By Alex Comstock
Yesterday, I published a Q&A article with Brennen Nading from the TV show "The Breaking Point." We hit on a number of things to do with off-season preparation, but there was one thing he mentioned in one of his answers that I feel quite strongly about - how often you check your trail cameras.
I thought this would fit in nicely as today's tip of the week, not only because I think it's important, but because I believe it can make a major difference in your chances of success come fall.
Why It's Important
During the summer, everyone is talking about trail cameras. Heck, I love them as much as the next person. We all love seeing pictures of velvet bucks, dreaming about giants, and quite honestly, checking trail cameras can scratch that deer hunting itch. But, if you check a camera too many times, or too frequently over the course of a summer, you could be doing more harm than good (The exception here is if you have a trail camera in an area that vehicles or farm equipment frequent, and you can drive right up to the camera).
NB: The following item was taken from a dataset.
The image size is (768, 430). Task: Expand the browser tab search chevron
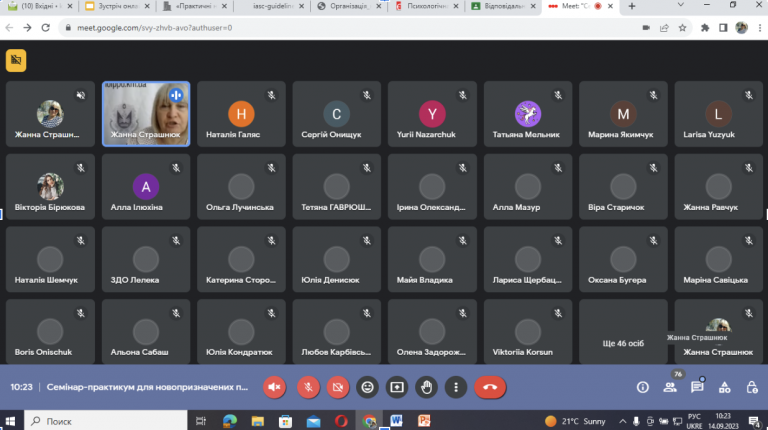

If you have to walk through the timber, leave ground scent in an area, or have to disturb anything at all, do your best to refrain from checking that camera to at least monthly.
If you are able to scale it back a little bit, and stay out of the timber as much as possible throughout the summer, there is a much higher chance at encouraging daylight movement from a mature buck once deer season rolls around. I know it can be hard, but there is a big difference between getting pictures of a buck, and killing it.
There it is, another short and sweet tip of the week, but yet again important. If you are someone who normally checks your trail cameras weekly, or even bi-weekly, try and hold off a little bit, and see if you notice an uptick in daylight movement when you do check those SD cards.